[mythtv-users] commercial flagging questions

Michael T. Dean mtdean at thirdcontact.com
Thu Mar 27 04:09:41 UTC 2008


On 03/26/2008 11:35 PM, Paul wrote:
> On Wed, Mar 26, 2008 at 8:56 PM, Chris Pinkham <cpinkham at bc2va.org> wrote:
>   
>>  Since people keep suggesting things to work on
>>  for the flagger in Myth, I'll say that given the current code design and
>>  where the most bang for the buck is, I'd recommend looking at the closed
>>  captions and the silence detection.  Just thought I'd throw that in
>>  since this thread may invariably turn into how to improve Myth's
>>  flagger.
>>     
> I've actually experimented with trying to use close captions to help
> commercial flagging, though i did it with the experimental flagger,
> not the classical one. It was more a proof of concept thing so to
> start with i used ccextractor to extract the closed captions and then
> attempted to match the closed captions up to frames based on the
> timestamps.
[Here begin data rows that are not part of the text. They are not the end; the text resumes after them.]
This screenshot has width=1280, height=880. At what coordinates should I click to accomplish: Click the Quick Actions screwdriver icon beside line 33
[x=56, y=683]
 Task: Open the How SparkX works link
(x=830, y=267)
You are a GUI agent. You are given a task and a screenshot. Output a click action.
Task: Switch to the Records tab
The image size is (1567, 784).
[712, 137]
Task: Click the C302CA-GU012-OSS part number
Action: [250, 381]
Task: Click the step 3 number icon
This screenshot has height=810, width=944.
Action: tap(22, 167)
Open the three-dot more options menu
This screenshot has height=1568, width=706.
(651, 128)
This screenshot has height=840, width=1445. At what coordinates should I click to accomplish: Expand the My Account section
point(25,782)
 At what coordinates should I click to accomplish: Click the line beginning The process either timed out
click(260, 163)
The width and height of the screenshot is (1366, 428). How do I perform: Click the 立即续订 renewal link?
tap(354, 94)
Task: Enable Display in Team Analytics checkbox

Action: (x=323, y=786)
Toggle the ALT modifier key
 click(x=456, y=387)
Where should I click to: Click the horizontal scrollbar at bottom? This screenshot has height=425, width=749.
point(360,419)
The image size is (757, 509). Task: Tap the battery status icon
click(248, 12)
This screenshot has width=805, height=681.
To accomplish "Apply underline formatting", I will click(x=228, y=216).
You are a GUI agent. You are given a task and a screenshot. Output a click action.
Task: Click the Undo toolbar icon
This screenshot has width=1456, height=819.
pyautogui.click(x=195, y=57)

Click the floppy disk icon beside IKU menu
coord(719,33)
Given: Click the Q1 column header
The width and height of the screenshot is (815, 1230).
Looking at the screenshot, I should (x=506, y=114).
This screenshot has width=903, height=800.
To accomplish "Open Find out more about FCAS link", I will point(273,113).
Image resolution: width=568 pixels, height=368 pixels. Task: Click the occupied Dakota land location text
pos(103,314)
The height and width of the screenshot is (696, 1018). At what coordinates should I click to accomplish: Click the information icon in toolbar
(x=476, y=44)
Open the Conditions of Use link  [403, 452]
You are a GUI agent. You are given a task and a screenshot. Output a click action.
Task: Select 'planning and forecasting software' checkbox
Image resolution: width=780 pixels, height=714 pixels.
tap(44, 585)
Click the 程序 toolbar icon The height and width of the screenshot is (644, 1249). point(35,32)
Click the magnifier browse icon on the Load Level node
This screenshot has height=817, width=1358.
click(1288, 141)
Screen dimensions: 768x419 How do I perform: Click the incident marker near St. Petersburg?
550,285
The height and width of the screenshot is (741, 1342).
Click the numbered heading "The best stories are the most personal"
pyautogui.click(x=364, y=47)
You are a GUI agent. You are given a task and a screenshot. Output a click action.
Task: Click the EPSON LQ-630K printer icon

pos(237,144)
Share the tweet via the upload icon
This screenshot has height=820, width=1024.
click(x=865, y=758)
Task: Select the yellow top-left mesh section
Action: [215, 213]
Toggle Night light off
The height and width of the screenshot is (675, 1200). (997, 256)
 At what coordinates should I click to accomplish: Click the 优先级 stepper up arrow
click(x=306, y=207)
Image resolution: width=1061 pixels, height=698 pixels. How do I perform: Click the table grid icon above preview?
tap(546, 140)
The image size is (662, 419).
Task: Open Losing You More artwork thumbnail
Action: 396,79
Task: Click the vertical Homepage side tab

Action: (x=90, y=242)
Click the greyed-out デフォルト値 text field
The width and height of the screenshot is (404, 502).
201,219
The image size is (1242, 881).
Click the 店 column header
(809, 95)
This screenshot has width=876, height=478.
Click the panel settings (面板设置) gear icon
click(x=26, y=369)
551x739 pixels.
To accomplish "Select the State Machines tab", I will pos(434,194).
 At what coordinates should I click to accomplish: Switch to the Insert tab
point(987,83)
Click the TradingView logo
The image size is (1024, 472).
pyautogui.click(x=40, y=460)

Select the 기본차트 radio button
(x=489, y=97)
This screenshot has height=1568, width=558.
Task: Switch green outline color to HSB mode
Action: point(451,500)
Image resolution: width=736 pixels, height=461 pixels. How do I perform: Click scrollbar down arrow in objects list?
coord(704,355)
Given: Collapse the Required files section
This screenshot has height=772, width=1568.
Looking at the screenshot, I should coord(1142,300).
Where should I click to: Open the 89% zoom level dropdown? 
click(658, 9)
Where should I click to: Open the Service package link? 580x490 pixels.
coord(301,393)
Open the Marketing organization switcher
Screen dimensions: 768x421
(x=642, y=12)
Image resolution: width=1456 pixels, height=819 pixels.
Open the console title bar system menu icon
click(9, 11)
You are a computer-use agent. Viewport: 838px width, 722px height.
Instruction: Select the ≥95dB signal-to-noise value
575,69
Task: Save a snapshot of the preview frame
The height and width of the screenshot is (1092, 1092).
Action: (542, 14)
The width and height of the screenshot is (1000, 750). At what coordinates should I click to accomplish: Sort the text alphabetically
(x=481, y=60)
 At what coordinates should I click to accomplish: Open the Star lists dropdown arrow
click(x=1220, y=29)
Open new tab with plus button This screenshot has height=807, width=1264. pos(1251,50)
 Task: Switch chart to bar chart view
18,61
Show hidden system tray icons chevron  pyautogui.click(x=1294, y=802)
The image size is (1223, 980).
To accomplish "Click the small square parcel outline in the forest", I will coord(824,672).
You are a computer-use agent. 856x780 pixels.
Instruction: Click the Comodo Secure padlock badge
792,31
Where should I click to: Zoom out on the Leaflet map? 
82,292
Then i tried to apply the same Bayesian type filtering
> used in spam detection. It worked horribly, so i tried different ways
> of tokenizing the captions. Still horrible. Now there are many things
> i could have been doing wrong, possibly not getting the captions lined
> up to the correct frames, or not tokenizing well, but as i looked over
> my data it seemed that there were no words that were good indicators
> of commercials.  Now it is possible someone else could use them to
> help, but i though i would share my experience.

Which, I think all boils down to: CC doesn't work so well (at least, in
the US) because anymore, many (most?) commercials now have captions,
too.  I'm guessing the implementation in comskip was done at a time when
assuming the show had CC and the commercials didn't was a valid
assumption, so it uses that simplistic approach.